Distributed filesystems like Lustre are ideal for HPC and HTC environments. These environments typically handle large files that need to be accessed from many compute nodes with very high bandwidth and/or low latency. Therefore, these filesystems are quite different from those used in desktop computers or standalone servers. While excellent at handling large files, they have strong limitations when dealing with small files and access patterns more commonly found in corporate and desktop environments. Operations that might be extremely fast on a local workstation disk can be painfully slow and expensive on a Lustre filesystem, affecting both the users performing these operations and potentially all other users.

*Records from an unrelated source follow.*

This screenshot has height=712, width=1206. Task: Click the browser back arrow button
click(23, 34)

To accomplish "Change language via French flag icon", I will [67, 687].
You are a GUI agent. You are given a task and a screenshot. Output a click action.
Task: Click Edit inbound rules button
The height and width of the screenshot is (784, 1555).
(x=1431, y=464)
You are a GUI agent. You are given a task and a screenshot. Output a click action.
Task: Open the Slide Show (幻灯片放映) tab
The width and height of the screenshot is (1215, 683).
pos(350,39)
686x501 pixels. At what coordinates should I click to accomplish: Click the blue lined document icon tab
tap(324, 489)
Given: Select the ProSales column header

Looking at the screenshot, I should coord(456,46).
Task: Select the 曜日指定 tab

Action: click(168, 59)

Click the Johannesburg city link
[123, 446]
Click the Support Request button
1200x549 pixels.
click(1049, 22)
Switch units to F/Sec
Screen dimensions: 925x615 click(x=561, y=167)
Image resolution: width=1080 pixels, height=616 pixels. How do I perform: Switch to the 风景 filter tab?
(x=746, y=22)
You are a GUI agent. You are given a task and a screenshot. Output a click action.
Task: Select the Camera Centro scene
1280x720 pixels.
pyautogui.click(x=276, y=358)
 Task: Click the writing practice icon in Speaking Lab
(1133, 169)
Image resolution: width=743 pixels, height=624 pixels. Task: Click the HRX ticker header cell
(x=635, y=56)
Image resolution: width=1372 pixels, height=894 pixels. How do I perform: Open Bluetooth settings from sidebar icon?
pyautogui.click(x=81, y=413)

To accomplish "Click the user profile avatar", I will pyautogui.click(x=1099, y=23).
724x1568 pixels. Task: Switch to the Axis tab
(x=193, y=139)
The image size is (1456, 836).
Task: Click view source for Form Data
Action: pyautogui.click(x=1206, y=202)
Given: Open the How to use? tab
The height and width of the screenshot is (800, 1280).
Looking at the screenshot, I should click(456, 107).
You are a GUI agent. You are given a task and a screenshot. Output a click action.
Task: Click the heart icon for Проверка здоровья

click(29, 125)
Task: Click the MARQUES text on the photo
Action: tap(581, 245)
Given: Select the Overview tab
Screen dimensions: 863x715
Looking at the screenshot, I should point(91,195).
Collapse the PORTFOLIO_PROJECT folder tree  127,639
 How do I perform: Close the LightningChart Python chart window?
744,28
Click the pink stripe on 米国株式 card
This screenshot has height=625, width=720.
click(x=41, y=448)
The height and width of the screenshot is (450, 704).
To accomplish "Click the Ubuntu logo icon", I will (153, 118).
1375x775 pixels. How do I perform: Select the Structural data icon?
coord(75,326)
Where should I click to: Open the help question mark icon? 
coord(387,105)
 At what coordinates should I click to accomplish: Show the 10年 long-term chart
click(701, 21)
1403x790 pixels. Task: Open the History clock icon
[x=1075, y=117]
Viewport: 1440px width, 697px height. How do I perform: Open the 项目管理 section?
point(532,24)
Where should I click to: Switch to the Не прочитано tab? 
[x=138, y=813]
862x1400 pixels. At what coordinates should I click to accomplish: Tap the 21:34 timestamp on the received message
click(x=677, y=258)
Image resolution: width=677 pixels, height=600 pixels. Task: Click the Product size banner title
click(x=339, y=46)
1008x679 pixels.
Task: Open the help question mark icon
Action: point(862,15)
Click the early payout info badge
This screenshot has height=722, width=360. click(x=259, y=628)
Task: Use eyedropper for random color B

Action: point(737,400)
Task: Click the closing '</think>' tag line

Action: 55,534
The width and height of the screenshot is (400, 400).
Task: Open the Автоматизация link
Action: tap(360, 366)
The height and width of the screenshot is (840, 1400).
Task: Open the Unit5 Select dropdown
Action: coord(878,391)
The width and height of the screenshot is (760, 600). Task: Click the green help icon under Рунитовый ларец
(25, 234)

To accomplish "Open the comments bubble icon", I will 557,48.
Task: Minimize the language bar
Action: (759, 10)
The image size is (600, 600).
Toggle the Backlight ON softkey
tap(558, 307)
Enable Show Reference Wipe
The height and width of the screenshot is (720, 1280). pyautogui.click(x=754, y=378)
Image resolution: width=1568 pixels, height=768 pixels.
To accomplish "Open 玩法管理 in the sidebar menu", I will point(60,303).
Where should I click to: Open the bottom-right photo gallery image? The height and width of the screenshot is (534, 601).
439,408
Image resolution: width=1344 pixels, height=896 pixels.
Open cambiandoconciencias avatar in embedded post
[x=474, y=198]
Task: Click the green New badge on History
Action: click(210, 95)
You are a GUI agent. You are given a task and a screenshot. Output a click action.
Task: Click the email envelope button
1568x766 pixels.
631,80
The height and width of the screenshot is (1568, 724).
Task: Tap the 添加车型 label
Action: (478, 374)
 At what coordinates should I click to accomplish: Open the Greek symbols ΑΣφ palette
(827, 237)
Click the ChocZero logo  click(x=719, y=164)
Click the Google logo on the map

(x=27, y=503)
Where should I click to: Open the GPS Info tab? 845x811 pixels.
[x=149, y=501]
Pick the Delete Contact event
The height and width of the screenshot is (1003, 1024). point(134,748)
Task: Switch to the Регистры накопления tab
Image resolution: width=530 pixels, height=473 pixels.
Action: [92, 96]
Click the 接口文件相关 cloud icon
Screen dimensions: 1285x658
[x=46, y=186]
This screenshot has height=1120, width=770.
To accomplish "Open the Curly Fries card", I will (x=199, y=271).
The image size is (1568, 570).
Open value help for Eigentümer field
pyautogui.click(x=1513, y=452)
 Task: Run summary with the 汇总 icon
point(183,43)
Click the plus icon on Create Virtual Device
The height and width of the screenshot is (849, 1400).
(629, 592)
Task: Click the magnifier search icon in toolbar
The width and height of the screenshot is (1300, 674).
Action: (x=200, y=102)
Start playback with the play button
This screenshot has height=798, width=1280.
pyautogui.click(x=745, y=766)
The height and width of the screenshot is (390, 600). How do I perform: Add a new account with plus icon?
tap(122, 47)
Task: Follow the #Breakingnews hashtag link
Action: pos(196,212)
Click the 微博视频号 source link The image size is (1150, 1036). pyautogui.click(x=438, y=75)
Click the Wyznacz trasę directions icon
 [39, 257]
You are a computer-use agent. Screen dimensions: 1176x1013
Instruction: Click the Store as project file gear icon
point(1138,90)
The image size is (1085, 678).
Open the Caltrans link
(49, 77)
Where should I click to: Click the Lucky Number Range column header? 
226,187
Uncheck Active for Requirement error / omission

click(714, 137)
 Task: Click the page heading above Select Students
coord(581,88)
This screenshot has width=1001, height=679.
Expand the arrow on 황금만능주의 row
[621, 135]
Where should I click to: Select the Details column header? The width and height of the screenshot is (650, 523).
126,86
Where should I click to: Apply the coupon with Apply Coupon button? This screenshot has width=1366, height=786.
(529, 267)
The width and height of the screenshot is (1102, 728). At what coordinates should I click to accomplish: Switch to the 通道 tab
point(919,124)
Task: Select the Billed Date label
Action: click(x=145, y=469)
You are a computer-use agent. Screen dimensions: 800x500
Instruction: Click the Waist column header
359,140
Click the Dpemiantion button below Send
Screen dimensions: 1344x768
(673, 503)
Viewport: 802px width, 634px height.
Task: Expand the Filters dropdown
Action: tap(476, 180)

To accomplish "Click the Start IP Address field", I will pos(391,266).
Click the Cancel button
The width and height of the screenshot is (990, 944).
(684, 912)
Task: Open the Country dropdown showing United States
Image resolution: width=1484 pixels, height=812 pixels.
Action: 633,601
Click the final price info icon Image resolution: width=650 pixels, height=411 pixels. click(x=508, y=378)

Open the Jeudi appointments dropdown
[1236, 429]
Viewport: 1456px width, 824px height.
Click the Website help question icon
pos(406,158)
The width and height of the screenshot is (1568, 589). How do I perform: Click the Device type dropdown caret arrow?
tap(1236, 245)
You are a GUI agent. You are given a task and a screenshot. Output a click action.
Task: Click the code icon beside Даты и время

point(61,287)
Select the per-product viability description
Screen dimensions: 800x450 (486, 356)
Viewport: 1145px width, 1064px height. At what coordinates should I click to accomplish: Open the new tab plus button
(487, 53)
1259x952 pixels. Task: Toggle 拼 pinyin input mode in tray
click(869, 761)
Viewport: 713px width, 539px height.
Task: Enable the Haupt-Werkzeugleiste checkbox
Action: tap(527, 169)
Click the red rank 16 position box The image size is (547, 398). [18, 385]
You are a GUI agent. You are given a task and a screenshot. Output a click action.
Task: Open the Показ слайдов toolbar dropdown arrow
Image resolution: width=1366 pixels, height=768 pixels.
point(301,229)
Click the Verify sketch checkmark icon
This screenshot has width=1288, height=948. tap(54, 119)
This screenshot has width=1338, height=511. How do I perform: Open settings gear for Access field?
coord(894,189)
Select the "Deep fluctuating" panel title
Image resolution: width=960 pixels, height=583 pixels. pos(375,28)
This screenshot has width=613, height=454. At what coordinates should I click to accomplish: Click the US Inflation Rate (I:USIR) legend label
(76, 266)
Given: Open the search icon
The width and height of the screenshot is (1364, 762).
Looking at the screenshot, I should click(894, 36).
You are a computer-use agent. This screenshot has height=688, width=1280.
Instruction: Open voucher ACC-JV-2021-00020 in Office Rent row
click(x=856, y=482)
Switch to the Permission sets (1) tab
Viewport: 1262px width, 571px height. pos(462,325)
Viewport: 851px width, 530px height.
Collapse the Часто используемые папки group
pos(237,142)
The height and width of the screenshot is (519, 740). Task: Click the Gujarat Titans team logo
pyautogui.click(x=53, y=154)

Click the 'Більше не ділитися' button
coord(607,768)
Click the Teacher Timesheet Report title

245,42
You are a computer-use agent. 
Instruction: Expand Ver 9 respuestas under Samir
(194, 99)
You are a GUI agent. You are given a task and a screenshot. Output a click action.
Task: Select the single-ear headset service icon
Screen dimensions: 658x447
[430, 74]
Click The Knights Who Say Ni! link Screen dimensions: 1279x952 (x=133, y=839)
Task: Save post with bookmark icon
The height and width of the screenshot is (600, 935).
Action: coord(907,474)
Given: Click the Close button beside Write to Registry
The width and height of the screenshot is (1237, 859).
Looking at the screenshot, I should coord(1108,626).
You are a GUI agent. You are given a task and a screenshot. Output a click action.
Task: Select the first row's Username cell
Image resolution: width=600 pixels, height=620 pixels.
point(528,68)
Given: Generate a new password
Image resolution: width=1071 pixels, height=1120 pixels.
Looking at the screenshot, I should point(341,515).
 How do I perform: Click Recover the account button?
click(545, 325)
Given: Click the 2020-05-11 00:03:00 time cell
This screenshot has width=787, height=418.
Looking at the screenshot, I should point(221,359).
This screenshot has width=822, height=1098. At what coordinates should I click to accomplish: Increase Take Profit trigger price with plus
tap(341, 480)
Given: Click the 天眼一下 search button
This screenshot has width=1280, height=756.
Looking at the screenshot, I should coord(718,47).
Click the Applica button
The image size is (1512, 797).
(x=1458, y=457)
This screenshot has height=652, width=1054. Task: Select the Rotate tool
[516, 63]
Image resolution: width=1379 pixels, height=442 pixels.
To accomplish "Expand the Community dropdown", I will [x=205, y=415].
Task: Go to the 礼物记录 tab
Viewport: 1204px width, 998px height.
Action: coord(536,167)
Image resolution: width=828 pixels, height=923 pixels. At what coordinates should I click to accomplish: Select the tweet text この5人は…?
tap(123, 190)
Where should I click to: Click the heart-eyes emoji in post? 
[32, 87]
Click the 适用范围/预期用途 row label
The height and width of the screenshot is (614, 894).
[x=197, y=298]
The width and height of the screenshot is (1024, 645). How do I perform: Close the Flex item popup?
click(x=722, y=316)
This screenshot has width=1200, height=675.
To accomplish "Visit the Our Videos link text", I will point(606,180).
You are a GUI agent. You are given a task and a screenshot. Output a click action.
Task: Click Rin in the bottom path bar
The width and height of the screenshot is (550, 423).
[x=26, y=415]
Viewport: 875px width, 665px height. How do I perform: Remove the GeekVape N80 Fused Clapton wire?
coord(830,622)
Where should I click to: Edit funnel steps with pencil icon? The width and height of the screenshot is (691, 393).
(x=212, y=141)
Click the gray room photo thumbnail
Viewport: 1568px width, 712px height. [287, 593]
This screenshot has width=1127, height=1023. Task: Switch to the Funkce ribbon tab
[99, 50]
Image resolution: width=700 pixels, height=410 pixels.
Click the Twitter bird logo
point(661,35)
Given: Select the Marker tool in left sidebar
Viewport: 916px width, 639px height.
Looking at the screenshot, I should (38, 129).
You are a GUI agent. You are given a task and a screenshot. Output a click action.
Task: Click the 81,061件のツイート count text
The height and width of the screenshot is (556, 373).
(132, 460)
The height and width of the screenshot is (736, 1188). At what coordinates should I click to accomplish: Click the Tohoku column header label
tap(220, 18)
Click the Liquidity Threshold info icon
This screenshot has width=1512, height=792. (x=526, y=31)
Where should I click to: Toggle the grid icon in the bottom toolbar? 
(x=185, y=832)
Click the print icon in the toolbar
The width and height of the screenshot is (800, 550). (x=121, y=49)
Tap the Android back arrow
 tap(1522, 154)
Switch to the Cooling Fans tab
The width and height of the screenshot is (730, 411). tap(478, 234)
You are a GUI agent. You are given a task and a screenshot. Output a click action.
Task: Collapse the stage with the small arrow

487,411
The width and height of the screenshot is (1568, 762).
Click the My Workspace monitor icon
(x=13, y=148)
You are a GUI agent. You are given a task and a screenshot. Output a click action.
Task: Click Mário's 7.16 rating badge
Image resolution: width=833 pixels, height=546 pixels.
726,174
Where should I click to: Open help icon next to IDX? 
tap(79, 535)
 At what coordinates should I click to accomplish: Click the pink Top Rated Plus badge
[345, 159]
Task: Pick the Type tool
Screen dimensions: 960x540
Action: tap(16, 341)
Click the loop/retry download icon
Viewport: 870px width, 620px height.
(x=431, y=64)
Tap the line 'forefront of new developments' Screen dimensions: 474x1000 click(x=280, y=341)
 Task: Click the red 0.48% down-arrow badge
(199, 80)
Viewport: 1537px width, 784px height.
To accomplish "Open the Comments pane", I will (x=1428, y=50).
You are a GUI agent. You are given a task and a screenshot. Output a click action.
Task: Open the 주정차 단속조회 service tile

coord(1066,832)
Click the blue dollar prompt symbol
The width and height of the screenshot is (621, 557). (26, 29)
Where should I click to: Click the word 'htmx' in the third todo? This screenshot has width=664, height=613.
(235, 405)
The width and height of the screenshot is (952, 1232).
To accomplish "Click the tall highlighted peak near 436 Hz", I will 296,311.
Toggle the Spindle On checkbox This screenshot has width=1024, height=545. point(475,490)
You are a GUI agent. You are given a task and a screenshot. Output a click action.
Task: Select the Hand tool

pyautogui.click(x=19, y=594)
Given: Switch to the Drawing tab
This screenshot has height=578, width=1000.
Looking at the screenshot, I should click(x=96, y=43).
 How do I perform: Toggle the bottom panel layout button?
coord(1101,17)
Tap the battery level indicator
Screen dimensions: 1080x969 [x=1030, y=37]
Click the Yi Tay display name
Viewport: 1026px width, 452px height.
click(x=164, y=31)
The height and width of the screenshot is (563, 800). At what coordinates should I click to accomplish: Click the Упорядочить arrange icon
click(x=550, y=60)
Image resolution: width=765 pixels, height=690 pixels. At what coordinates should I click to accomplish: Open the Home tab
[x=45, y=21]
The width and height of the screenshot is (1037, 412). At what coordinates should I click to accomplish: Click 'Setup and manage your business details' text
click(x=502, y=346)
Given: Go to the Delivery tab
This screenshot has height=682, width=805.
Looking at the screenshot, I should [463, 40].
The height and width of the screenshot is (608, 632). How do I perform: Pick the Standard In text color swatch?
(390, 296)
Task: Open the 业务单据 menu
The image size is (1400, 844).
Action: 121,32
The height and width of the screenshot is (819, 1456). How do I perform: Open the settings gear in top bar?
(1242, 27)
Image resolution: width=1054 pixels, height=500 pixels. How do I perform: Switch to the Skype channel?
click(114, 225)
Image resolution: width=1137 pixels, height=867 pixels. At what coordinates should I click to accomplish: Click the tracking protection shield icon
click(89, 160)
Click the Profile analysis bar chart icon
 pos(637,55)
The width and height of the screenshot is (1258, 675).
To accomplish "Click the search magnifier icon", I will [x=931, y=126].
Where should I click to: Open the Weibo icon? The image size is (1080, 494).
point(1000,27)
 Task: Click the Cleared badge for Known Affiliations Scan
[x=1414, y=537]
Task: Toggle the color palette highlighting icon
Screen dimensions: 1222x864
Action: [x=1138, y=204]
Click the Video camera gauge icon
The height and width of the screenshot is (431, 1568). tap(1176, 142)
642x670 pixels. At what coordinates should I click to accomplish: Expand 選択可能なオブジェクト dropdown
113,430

These best practices and recommendations aim to enable smooth use of Lustre by minimizing or avoiding unnecessary or very expensive filesystem operations.

Avoid accessing file and directory attributes

Accessing metadata information like file attributes (e.g., type, ownership, protection, size, dates, etc.) on Lustre consumes significant resources and can degrade filesystem performance, especially when performed frequently or on directories containing many files. Minimize use of system calls that access or modify these attributes, such as stat(), statx(), open(), openat(), etc.

The same applies to commands like ls -l or ls --color that use the aforementioned calls. Instead, use a simple ls or ls -l filename.

Avoid commands that massively access metadata

Avoid using commands like ls -R, find, locate, du, df and similar. These commands recursively traverse the filesystem and/or perform heavy metadata operations. They are very intensive in filesystem metadata access and can severely degrade overall filesystem performance. If you absolutely need to recursively traverse the filesystem, use the Lustre-provided command lfs find instead of find, for example.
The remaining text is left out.